The COX regression analysis on the use of corticosteroids in the treatment of SARS

OBJECTIVE: To explore the effectiveness of corticosteroids (GCS) and to determine how to use it in the treatment of SARS. METHODS: All reported probable cases in Beijing were reviewed. Those who fulfilled the diagnostic criteria with an integrity clinical record were recruited in the study. A database was established and all the clinical data, including patients' personal information, epidemiological history, underlying diseases, clinical manifestations, laboratory tests and therapies after hospitalization, as well as the outcome of the disease, were inputted under a quality control. Unifactor and COX multifactor regression analysis were done. The dose of GCS was all expressed in that of methylprednisolone. RESULTS: 1291 cases were in consistence with the demands mentioned above. Among them, 1084 cases (83.96%) had used GCS and 207 did not in the course of SARS. There was no significant difference of average age (t = -1.08, P = 0.2808) and the time from SARS onset to hospitalization (P = 0.2797) between the two groups.

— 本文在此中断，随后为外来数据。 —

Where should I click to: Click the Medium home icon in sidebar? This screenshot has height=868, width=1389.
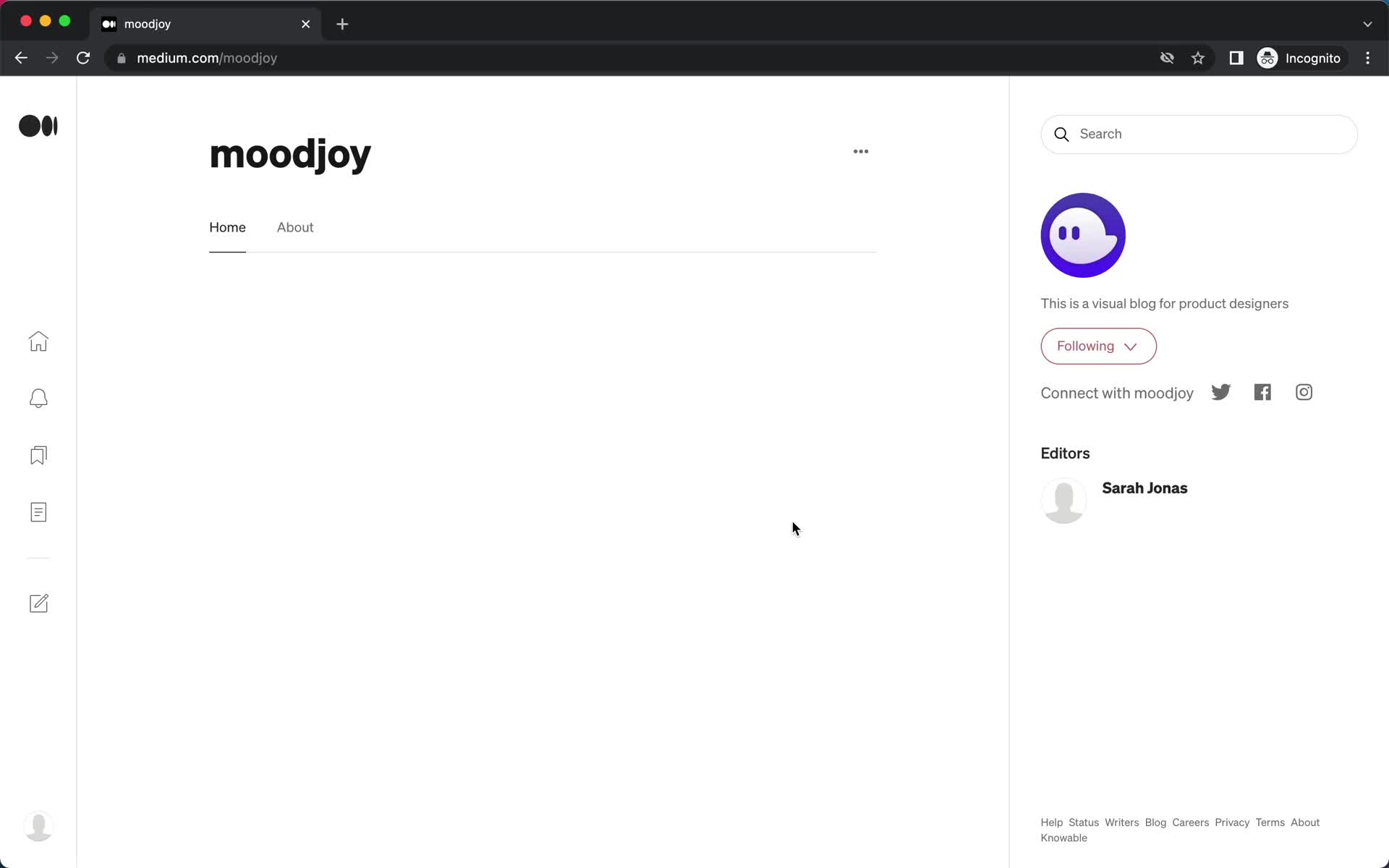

COX regression showed that the risk of fatality in the GCS group was higher than that of those who did not use GCS (RR = 1.334, 95% of CI: 0.588 - 3.026). In the patients with comorbidities, RR was 2.086 (95% of CI: 0.694 - 6.267), and RR was 0.536 (95% of CI: 0.146 - 1.970) in the patients with no comorbidity. In those without any comorbidity, the initial doses, maximal doses, average doses and cumulative doses all showed a 'J' shape change. An appropriate dose could keep RR to be the lowest whereas the doses either higher or lower than it could increase RR. The initial dose with the lowest RR was 80 - 160 mg/d, the maximum 80 - 160 mg/d, the average < 80 mg/d and the cumulative one 1000 - 3000 mg although there was no statistical significance (all P > 0.05). RR was less than 1 in non-comorbidity patients who initiated GCS therapy before the 15th day of the disease. RR was 1.415 (95% of CI: 0.195 - 10.257) in the patients who began to use GCS over this period. Counting from hospitalization, the time of GCS use also showed a 'J' type change of RR. The initiation of GCS from day 5 to 7 had the lowest RR (0.282, 95% of CI: 0.043 - 1.828) and that from day 8 to 14 was 1 (95% of CI: 0.150 - 6.654). CONCLUSION: In the treatment of SARS, GCS seems to be effective. An appropriate dose and a right time of application decrease the risk of death. The use of GCS in SARS patients with comorbidities should be with caution.